**WRITTEN TASK:**
Reproduce every line of the data items below without changing anything.

Data items

== == ==

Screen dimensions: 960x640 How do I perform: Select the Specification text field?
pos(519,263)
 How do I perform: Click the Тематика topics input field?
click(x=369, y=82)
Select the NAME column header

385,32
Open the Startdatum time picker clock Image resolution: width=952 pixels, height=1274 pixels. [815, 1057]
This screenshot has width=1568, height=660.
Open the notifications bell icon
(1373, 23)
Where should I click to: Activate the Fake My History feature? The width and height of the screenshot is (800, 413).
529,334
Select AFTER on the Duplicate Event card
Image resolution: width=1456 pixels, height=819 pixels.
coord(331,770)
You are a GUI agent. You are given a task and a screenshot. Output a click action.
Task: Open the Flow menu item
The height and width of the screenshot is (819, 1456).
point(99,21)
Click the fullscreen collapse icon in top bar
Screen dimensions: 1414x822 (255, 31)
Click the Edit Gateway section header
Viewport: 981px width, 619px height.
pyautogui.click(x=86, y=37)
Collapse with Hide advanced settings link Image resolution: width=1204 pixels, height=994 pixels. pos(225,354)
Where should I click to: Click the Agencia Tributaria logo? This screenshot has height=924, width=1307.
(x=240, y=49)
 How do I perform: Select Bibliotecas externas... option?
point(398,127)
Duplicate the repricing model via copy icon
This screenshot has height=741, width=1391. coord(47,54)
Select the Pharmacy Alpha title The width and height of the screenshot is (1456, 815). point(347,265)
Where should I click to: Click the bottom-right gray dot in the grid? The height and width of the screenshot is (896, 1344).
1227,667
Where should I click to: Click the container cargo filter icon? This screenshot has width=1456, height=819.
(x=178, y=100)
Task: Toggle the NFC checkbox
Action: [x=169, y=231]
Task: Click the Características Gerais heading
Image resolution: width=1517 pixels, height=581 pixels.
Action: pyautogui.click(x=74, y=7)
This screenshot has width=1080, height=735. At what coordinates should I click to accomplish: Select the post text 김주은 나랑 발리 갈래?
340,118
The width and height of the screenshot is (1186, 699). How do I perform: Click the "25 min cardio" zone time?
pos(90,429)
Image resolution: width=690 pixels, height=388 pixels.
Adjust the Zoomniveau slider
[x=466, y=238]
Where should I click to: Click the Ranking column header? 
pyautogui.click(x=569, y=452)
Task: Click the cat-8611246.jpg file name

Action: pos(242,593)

== == ==

**SOLVED PROBLEM:**
Screen dimensions: 960x640 How do I perform: Select the Specification text field?
pos(519,263)
 How do I perform: Click the Тематика topics input field?
click(x=369, y=82)
Select the NAME column header

385,32
Open the Startdatum time picker clock Image resolution: width=952 pixels, height=1274 pixels. [815, 1057]
This screenshot has width=1568, height=660.
Open the notifications bell icon
(1373, 23)
Where should I click to: Activate the Fake My History feature? The width and height of the screenshot is (800, 413).
529,334
Select AFTER on the Duplicate Event card
Image resolution: width=1456 pixels, height=819 pixels.
coord(331,770)
You are a GUI agent. You are given a task and a screenshot. Output a click action.
Task: Open the Flow menu item
The height and width of the screenshot is (819, 1456).
point(99,21)
Click the fullscreen collapse icon in top bar
Screen dimensions: 1414x822 (255, 31)
Click the Edit Gateway section header
Viewport: 981px width, 619px height.
pyautogui.click(x=86, y=37)
Collapse with Hide advanced settings link Image resolution: width=1204 pixels, height=994 pixels. pos(225,354)
Where should I click to: Click the Agencia Tributaria logo? This screenshot has height=924, width=1307.
(x=240, y=49)
 How do I perform: Select Bibliotecas externas... option?
point(398,127)
Duplicate the repricing model via copy icon
This screenshot has height=741, width=1391. coord(47,54)
Select the Pharmacy Alpha title The width and height of the screenshot is (1456, 815). point(347,265)
Where should I click to: Click the bottom-right gray dot in the grid? The height and width of the screenshot is (896, 1344).
1227,667
Where should I click to: Click the container cargo filter icon? This screenshot has width=1456, height=819.
(x=178, y=100)
Task: Toggle the NFC checkbox
Action: [x=169, y=231]
Task: Click the Características Gerais heading
Image resolution: width=1517 pixels, height=581 pixels.
Action: pyautogui.click(x=74, y=7)
This screenshot has width=1080, height=735. At what coordinates should I click to accomplish: Select the post text 김주은 나랑 발리 갈래?
340,118
The width and height of the screenshot is (1186, 699). How do I perform: Click the "25 min cardio" zone time?
pos(90,429)
Image resolution: width=690 pixels, height=388 pixels.
Adjust the Zoomniveau slider
[x=466, y=238]
Where should I click to: Click the Ranking column header? 
pyautogui.click(x=569, y=452)
Task: Click the cat-8611246.jpg file name

Action: pos(242,593)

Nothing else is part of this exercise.